So says Flextronics’ top engineer, Dr. Dongkai Shangguan, who argues that regardless of cost, electronics must be at the forefront.

In his engineering career, Dr. Dongkai Shangguan has migrated from the automotive industry to the upper tier of the world’s second-largest EMS/ODM. One might say that during that time, he’s also moved from the floors of a leading source of air pollution to a company now positioning itself to help customers alter that course of history.

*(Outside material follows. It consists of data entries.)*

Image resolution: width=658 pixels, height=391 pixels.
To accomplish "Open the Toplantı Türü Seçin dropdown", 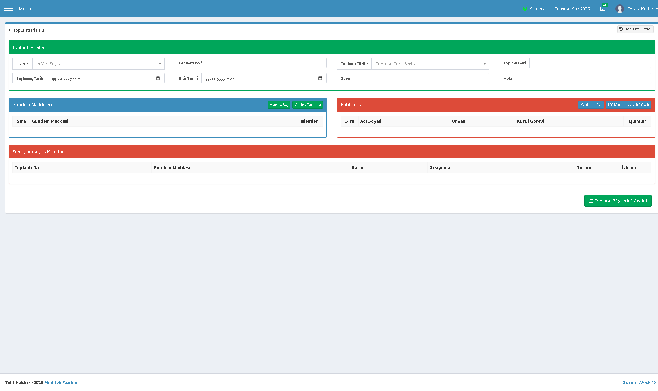I will tap(430, 64).
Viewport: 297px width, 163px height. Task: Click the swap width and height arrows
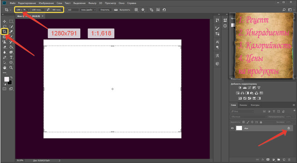[48, 9]
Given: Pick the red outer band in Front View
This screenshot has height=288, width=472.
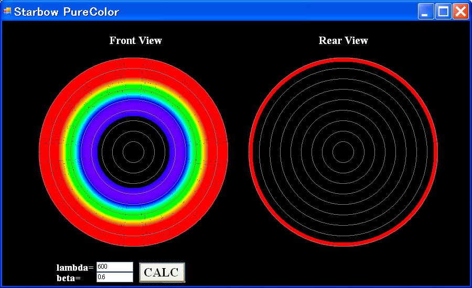Looking at the screenshot, I should pos(133,68).
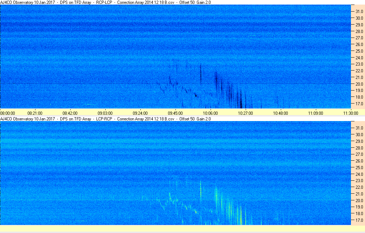Click the 20 MHz horizontal line in top spectrogram
This screenshot has width=365, height=233.
point(175,83)
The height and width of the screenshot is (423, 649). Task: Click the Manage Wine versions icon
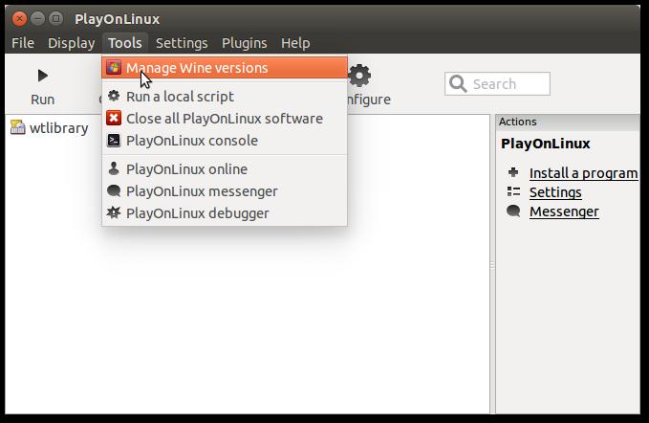114,68
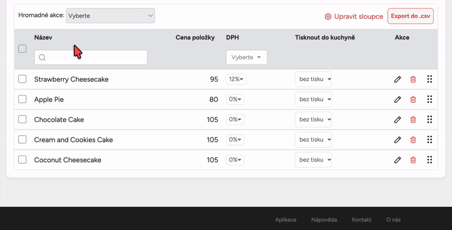The height and width of the screenshot is (230, 452).
Task: Open the 12% DPH dropdown for Strawberry Cheesecake
Action: (x=236, y=80)
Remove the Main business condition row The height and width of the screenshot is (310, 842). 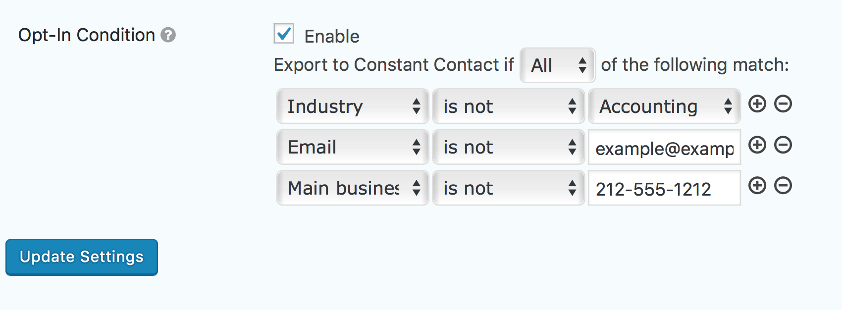point(783,186)
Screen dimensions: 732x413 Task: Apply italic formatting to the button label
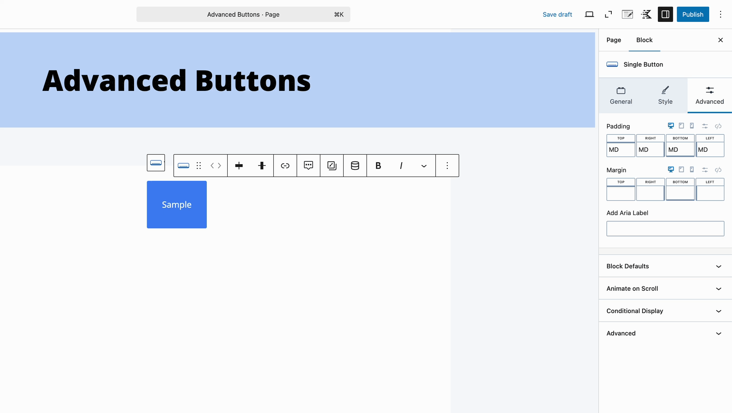[401, 166]
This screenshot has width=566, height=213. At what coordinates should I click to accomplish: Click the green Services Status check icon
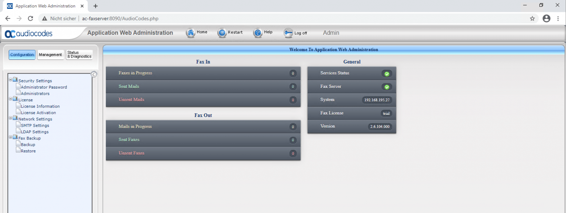[386, 73]
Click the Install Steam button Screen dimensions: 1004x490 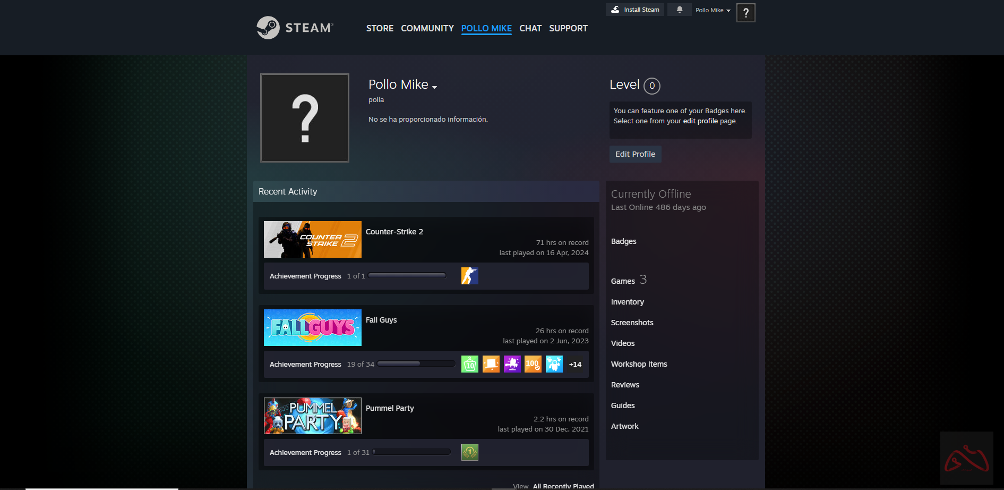(635, 10)
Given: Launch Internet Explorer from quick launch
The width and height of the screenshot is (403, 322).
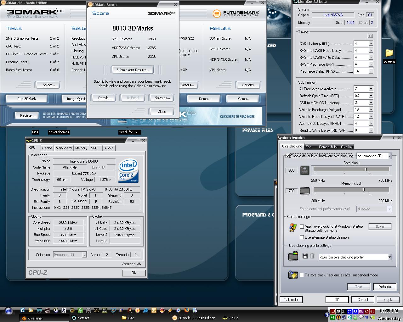Looking at the screenshot, I should pos(145,310).
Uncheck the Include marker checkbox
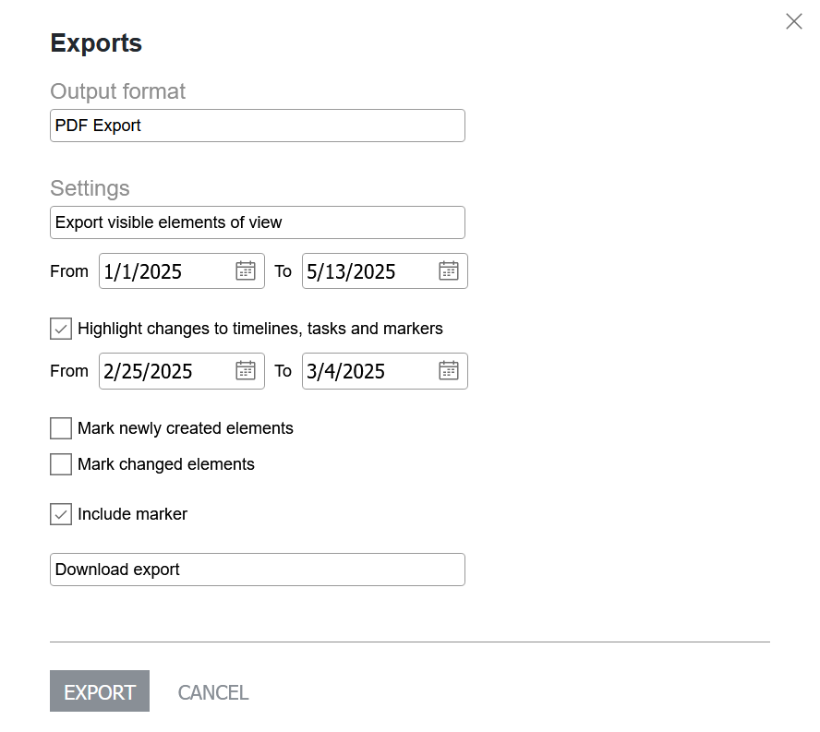This screenshot has width=820, height=732. (x=61, y=514)
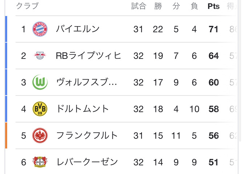Click the 分 column header

tap(176, 6)
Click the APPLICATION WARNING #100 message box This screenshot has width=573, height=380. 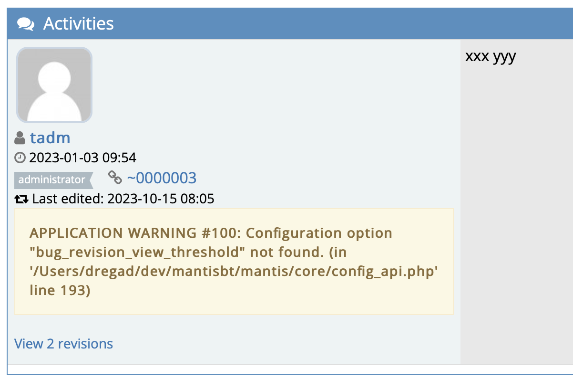(234, 262)
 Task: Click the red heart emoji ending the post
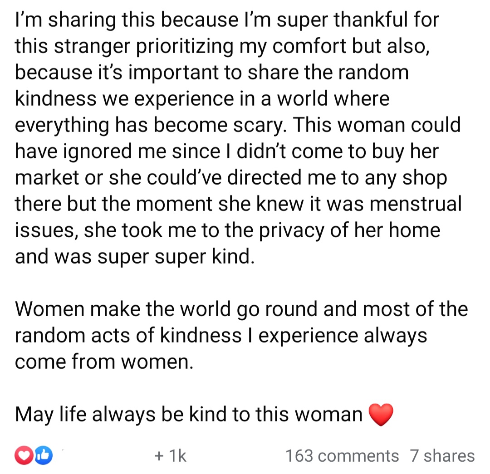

As a director of multiple trade associations involved in alternative energy, including SEMA, IPC and the Sustainable Electronics Manufacturing Working Group Board, Dr. Shangguan is also in position to influence not just Flextronics’ approach, but that of the entire industry. In an exclusive interview, Dr. Shangguan elaborated on the industry’s place in this new green world, and how Flextronics is working to shape it.

CA: Flextronics has customers all around the world, in markets with an innumerable amount of regulations and rules to understand. How do you stay on top of it all?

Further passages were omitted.